TRY IT:
Starting with the first line below, reproduce each line exactly until you have included the one bearing "Task: Sort drivers by Title".

EXERCISE MATERIAL:
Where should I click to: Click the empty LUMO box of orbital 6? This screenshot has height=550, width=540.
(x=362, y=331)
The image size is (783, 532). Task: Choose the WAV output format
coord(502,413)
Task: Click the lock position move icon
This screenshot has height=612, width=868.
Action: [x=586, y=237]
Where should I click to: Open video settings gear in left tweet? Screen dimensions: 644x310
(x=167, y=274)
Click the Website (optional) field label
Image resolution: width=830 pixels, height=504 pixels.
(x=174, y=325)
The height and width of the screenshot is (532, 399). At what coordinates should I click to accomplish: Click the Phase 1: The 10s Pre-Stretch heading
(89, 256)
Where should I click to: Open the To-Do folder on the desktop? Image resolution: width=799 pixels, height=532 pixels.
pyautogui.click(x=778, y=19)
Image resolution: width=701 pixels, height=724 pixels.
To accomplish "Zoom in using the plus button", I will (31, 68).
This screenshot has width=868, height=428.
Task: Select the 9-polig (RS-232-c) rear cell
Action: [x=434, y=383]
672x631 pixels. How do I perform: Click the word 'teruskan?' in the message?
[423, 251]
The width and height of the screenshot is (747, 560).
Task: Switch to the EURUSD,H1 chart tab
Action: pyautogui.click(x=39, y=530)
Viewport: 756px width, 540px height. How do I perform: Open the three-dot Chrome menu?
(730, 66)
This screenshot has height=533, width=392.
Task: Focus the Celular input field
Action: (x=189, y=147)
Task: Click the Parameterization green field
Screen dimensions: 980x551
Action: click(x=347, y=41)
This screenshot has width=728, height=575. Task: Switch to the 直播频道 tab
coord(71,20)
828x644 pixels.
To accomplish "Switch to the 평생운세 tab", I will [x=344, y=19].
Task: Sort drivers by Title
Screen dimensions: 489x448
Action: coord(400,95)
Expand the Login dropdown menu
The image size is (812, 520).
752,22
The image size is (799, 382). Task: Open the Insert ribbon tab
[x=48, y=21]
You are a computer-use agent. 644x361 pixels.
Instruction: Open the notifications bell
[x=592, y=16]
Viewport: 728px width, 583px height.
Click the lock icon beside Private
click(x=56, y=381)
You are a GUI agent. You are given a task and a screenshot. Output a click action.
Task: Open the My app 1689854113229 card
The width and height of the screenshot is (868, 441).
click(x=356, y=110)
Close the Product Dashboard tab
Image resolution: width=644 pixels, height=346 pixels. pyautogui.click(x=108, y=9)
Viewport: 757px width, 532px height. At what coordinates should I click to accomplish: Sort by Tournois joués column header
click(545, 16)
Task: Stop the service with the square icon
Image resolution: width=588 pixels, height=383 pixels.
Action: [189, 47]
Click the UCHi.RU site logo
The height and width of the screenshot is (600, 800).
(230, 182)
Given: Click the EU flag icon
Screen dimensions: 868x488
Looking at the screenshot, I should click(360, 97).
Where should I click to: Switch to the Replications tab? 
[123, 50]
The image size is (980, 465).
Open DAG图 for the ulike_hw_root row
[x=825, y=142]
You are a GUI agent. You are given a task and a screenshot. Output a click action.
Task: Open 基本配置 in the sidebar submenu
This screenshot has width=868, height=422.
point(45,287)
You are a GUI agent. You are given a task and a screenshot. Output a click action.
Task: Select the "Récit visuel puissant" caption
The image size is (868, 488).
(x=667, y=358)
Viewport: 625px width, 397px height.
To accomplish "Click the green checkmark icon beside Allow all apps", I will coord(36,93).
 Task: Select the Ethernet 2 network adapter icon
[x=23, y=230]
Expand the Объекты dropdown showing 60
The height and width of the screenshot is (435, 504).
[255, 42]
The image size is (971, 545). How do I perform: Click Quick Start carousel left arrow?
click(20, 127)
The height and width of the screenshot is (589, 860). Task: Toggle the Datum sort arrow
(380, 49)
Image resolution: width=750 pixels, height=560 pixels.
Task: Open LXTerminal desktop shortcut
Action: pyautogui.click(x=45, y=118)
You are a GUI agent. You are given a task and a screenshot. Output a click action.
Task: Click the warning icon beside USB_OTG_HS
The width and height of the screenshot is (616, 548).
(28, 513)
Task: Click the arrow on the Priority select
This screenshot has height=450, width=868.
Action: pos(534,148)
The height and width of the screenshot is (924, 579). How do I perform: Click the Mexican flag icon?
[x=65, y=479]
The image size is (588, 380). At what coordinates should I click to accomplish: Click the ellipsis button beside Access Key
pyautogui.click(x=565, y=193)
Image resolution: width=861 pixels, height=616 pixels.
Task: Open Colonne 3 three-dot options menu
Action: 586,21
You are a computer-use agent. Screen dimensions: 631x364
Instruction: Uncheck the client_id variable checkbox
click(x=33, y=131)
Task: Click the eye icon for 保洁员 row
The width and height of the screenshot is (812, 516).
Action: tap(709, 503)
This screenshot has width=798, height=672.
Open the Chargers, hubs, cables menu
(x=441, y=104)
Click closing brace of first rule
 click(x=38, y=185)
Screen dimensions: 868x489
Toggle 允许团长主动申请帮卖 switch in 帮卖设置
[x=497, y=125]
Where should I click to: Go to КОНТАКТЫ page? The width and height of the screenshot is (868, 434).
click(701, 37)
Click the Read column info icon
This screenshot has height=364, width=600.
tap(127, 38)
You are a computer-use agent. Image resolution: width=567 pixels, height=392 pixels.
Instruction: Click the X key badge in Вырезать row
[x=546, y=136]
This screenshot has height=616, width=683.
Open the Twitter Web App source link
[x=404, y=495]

ANSWER:
Where should I click to: Click the empty LUMO box of orbital 6? This screenshot has height=550, width=540.
(x=362, y=331)
The image size is (783, 532). Task: Choose the WAV output format
coord(502,413)
Task: Click the lock position move icon
This screenshot has height=612, width=868.
Action: [x=586, y=237]
Where should I click to: Open video settings gear in left tweet? Screen dimensions: 644x310
(x=167, y=274)
Click the Website (optional) field label
Image resolution: width=830 pixels, height=504 pixels.
(x=174, y=325)
The height and width of the screenshot is (532, 399). At what coordinates should I click to accomplish: Click the Phase 1: The 10s Pre-Stretch heading
(89, 256)
Where should I click to: Open the To-Do folder on the desktop? Image resolution: width=799 pixels, height=532 pixels.
pyautogui.click(x=778, y=19)
Image resolution: width=701 pixels, height=724 pixels.
To accomplish "Zoom in using the plus button", I will (31, 68).
This screenshot has width=868, height=428.
Task: Select the 9-polig (RS-232-c) rear cell
Action: [x=434, y=383]
672x631 pixels. How do I perform: Click the word 'teruskan?' in the message?
[423, 251]
The width and height of the screenshot is (747, 560).
Task: Switch to the EURUSD,H1 chart tab
Action: pyautogui.click(x=39, y=530)
Viewport: 756px width, 540px height. How do I perform: Open the three-dot Chrome menu?
(730, 66)
This screenshot has height=533, width=392.
Task: Focus the Celular input field
Action: (x=189, y=147)
Task: Click the Parameterization green field
Screen dimensions: 980x551
Action: click(x=347, y=41)
This screenshot has width=728, height=575. Task: Switch to the 直播频道 tab
coord(71,20)
828x644 pixels.
To accomplish "Switch to the 평생운세 tab", I will [x=344, y=19].
Task: Sort drivers by Title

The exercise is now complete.